▶ ACTIVITY
Write out every line below that includes the word "will".

** EXERCISE INPUT follows **

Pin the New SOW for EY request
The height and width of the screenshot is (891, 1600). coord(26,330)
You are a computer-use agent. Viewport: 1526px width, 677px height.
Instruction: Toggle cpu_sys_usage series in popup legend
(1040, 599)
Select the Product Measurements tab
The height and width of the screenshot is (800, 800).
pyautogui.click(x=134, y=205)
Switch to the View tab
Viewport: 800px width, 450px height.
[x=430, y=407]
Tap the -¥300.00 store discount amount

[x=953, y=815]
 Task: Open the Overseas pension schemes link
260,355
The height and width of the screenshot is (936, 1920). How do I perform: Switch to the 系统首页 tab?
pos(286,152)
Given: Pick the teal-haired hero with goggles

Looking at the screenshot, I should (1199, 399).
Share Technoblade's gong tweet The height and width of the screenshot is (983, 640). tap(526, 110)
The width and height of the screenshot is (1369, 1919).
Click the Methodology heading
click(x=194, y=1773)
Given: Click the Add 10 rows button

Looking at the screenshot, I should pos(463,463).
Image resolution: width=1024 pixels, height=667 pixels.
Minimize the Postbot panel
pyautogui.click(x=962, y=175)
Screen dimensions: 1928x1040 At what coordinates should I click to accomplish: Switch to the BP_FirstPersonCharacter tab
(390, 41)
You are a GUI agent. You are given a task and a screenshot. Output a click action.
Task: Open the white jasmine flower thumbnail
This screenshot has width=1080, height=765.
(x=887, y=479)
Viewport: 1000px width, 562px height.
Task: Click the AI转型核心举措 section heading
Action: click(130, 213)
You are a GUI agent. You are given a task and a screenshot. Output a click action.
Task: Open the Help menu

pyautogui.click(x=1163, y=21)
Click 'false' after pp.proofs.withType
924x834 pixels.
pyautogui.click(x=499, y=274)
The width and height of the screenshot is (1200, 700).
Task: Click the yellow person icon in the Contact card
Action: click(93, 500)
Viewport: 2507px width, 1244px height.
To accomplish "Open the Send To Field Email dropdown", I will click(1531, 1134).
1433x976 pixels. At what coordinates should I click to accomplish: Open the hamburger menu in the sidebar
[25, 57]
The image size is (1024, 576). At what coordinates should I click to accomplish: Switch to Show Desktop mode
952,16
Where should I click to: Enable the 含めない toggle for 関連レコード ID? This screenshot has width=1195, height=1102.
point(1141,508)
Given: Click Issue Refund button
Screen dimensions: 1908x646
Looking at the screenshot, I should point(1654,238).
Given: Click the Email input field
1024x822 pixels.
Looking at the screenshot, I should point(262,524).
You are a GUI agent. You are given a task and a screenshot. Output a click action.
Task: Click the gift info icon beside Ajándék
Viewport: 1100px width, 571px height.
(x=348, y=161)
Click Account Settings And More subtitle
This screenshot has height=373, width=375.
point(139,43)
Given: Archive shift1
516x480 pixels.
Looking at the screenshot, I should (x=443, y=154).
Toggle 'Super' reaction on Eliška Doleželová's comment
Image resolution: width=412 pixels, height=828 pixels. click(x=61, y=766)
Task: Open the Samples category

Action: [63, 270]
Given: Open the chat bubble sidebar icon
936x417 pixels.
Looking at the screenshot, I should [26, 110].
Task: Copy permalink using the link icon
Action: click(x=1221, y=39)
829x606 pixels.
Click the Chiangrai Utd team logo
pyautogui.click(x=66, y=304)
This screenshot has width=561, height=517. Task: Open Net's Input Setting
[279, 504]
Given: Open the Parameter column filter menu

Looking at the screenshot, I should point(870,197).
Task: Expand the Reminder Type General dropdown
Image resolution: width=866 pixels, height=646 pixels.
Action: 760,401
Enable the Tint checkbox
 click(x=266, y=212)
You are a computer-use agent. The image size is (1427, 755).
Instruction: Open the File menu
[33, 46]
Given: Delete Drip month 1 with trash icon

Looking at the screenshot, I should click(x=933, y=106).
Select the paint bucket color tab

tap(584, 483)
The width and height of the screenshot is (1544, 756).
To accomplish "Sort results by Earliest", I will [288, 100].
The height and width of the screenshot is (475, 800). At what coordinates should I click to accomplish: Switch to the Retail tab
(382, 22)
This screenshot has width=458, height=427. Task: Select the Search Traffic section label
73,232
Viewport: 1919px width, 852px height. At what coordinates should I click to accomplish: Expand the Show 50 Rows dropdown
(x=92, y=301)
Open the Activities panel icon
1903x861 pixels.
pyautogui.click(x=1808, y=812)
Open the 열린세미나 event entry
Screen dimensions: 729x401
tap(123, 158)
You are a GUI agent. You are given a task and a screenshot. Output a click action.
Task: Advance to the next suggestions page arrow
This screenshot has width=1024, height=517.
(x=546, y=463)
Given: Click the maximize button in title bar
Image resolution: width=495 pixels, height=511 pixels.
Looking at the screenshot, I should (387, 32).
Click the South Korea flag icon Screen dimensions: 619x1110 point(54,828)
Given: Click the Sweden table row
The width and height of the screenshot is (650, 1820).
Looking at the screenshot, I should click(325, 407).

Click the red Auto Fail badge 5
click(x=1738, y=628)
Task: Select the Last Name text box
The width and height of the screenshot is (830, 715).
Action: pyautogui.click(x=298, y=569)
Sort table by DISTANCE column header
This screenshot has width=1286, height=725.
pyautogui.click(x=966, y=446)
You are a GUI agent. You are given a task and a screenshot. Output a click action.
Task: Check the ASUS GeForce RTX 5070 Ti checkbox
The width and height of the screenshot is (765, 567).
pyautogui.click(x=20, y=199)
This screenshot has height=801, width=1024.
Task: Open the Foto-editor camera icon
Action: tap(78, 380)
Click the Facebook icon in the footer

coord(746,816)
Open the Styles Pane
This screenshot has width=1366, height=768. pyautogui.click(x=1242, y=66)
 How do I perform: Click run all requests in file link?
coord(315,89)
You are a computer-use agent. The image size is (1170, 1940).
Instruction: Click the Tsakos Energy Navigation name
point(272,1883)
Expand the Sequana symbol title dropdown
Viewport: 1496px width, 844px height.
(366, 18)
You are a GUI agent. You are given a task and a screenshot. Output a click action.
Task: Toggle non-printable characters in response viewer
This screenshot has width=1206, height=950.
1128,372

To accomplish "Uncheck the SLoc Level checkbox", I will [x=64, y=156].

** End of EXERCISE INPUT **

▶ EXPECTED ANSWER
To accomplish "Open the Send To Field Email dropdown", I will click(1531, 1134).
To accomplish "Sort results by Earliest", I will [288, 100].
To accomplish "Uncheck the SLoc Level checkbox", I will [x=64, y=156].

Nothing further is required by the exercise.